To show you how out of practice I am, (“touch” maybe a better term), the other day, I was waiting to enter a movie theatre when a mature woman (pretty sure she was single...no ring) walked up and asked me my opinion of a “Captain Marvel” (strong female role, not the original male character) T-shirt she was thinking about buying. I thought it was over-priced but nice. She asked what movie I was seeing, I told her (Wonder Park) and she thought that was a good movie too. Normally, I might have engaged her in the intricacies of my decision making for movie selection (basically anything I haven’t seen before, including remakes), but this time I just stopped talking. After an awkward silence, she just wandered off. On reflection, I’m not sure if she was hitting on me or just being nice to an old guy with a large popcorn and Coke (I could see her making that assumption....I was wearing one of my “Old Guys Rule” T-shirts). This is the state of affairs I find myself in. There is clearly no quick fix for this.

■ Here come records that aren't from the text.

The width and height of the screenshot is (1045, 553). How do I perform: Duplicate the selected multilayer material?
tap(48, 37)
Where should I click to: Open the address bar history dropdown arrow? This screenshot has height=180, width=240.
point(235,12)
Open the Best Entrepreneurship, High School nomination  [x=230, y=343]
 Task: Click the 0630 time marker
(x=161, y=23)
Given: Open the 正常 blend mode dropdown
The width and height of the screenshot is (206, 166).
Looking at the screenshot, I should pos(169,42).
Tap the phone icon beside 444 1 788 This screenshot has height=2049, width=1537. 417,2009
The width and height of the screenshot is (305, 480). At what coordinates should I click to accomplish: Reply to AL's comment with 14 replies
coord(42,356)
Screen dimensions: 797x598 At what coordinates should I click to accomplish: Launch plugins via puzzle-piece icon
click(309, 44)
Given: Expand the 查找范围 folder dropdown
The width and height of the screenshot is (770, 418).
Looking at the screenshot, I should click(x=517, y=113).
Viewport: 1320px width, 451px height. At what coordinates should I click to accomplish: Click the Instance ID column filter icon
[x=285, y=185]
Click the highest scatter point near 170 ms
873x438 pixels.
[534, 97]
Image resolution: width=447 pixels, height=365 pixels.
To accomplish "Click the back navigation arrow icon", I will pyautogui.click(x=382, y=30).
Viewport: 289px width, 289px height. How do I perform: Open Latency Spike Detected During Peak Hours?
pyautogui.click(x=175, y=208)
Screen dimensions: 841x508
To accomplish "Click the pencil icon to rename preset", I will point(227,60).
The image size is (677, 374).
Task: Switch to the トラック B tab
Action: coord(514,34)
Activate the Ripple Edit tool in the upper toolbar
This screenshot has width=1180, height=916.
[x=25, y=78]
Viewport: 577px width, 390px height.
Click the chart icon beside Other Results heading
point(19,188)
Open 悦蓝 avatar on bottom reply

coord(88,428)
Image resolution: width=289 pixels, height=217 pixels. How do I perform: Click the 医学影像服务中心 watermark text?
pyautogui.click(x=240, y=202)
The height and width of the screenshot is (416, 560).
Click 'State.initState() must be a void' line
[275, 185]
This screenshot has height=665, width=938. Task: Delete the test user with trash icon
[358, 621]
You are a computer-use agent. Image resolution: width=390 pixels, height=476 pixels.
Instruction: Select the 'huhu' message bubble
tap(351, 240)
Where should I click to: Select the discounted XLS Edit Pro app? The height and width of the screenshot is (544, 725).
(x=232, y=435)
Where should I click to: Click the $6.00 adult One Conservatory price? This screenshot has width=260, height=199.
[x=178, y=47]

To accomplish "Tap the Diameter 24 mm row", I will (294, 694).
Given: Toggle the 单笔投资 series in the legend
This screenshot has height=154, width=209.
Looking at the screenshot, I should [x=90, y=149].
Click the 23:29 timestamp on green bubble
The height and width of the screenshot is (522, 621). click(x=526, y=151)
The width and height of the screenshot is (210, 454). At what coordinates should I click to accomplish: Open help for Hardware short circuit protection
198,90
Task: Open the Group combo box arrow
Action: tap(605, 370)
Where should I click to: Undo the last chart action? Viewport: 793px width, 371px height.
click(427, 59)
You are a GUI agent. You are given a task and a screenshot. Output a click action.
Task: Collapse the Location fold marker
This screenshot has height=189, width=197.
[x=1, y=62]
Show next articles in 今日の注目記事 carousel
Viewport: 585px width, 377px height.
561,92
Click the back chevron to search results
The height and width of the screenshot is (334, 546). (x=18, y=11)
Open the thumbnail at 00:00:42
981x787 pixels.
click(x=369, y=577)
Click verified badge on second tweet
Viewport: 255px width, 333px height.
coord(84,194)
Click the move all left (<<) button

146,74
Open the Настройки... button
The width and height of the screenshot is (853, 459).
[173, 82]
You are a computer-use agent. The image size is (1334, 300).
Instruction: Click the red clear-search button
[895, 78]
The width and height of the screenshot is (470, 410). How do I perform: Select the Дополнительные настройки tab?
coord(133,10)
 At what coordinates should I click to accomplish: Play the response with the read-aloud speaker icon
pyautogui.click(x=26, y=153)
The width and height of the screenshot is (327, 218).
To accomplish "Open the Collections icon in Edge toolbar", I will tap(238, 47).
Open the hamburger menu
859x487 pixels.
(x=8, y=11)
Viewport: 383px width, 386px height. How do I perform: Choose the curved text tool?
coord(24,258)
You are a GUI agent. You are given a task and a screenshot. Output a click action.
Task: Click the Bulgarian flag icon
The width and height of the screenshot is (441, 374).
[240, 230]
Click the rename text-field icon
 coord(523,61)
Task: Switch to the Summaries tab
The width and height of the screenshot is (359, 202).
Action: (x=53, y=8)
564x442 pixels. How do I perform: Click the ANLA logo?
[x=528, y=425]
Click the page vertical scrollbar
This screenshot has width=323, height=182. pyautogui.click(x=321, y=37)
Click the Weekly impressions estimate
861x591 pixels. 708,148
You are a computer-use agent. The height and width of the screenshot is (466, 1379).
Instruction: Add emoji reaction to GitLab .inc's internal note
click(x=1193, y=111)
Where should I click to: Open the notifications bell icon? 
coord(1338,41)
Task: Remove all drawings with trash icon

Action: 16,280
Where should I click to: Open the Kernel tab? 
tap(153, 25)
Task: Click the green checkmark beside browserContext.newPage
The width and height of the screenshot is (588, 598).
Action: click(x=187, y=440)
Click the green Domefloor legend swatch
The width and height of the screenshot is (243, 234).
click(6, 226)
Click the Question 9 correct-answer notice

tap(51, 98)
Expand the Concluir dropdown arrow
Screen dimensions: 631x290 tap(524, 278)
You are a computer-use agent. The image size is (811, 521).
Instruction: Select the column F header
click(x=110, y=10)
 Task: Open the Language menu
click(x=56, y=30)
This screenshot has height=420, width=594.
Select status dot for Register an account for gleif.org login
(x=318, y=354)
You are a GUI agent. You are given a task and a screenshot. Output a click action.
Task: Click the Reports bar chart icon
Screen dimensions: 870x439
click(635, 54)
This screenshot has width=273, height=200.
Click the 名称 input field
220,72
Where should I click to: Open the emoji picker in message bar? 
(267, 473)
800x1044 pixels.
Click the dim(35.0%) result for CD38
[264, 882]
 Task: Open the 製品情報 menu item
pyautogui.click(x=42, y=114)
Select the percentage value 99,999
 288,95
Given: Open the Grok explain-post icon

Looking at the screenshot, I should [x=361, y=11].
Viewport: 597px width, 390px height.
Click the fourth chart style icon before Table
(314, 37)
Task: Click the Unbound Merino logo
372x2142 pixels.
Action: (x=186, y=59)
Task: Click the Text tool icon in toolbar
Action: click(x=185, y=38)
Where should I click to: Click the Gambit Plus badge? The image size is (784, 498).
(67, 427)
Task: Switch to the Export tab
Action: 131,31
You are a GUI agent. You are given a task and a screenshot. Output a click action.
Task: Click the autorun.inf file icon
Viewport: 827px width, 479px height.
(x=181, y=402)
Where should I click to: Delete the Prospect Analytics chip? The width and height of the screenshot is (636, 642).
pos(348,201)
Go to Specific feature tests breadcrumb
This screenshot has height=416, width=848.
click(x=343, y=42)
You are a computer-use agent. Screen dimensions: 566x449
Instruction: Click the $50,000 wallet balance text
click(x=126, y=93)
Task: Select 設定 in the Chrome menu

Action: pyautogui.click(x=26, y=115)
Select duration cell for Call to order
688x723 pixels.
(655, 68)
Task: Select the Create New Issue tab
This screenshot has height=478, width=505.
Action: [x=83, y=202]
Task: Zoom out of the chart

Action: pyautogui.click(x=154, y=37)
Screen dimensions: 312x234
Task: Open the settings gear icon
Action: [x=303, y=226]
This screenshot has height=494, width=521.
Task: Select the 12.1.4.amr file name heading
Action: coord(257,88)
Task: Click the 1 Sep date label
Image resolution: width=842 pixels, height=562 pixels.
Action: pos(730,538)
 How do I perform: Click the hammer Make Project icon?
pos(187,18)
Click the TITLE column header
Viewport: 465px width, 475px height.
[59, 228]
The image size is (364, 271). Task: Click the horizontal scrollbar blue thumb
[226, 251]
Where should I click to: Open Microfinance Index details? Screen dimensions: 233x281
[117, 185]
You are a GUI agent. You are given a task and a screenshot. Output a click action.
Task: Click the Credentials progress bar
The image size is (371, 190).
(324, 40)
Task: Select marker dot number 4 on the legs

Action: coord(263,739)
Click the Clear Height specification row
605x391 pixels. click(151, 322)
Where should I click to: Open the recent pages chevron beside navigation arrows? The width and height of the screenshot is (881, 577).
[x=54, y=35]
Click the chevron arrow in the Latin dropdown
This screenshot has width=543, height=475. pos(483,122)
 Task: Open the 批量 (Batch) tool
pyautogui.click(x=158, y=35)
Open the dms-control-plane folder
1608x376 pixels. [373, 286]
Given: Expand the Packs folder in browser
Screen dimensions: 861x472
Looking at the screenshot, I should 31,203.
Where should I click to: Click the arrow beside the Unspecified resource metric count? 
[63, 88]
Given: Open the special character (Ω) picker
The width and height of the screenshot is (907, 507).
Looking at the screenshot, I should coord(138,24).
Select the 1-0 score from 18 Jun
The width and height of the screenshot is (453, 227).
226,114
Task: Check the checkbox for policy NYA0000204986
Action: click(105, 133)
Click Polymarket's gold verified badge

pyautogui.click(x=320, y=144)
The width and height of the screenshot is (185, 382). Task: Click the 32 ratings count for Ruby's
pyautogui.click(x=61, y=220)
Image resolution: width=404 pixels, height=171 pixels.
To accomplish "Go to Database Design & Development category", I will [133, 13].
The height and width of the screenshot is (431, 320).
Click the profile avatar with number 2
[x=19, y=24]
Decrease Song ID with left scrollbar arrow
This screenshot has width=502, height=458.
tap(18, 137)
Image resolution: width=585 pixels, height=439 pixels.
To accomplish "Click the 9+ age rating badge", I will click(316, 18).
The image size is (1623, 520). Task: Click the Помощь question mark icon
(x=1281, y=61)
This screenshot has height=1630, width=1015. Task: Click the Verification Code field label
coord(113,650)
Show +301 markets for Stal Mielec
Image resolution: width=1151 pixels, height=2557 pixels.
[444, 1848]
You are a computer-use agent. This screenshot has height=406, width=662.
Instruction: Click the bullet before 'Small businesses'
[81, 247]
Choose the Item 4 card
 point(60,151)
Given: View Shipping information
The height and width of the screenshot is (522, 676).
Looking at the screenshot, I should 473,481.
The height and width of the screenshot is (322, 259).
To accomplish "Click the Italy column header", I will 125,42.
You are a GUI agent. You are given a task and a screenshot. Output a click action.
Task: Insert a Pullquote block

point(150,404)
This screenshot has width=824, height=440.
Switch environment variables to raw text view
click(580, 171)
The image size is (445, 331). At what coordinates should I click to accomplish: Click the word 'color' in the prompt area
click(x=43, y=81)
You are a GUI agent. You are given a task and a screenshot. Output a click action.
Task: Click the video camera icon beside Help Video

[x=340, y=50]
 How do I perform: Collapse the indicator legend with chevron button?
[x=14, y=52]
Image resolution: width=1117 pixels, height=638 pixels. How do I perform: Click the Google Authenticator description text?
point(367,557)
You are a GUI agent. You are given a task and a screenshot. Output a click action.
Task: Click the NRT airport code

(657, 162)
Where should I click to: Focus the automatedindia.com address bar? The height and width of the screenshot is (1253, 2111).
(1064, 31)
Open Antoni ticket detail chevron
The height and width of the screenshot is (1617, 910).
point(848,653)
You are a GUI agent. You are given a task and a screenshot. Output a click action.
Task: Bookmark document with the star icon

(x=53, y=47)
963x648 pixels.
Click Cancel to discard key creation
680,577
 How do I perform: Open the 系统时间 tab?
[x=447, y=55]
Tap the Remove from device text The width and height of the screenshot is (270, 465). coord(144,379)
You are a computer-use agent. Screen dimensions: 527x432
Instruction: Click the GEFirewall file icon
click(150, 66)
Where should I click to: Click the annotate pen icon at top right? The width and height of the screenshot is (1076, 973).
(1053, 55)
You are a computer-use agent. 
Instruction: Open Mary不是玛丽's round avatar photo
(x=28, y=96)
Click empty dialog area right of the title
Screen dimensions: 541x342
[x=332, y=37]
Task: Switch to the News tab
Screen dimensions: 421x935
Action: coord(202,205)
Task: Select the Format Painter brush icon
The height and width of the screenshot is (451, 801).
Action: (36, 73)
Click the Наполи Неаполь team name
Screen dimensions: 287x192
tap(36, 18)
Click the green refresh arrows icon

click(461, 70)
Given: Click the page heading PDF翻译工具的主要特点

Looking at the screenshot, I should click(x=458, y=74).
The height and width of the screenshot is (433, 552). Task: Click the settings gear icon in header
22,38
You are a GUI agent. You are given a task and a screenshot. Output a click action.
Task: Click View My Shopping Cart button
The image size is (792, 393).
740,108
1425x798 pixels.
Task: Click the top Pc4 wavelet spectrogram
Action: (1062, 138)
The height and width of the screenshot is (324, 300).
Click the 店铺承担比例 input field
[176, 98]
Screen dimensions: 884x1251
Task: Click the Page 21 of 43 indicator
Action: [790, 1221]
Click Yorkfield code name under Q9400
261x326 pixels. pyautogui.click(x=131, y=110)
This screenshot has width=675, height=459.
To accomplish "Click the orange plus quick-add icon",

So I find myself trying to re-integrate myself into society. Dianna was famous for telling me, in bad times, to find my “happy place”….I’m just not sure where to look for it without her guidance. I have been told Baby Steps are the best approach, I have to think “Long Game” (why do people always make Sports references to serious personal issues?). After all, this could be me for a very long time. Let’s see what happens, shall we?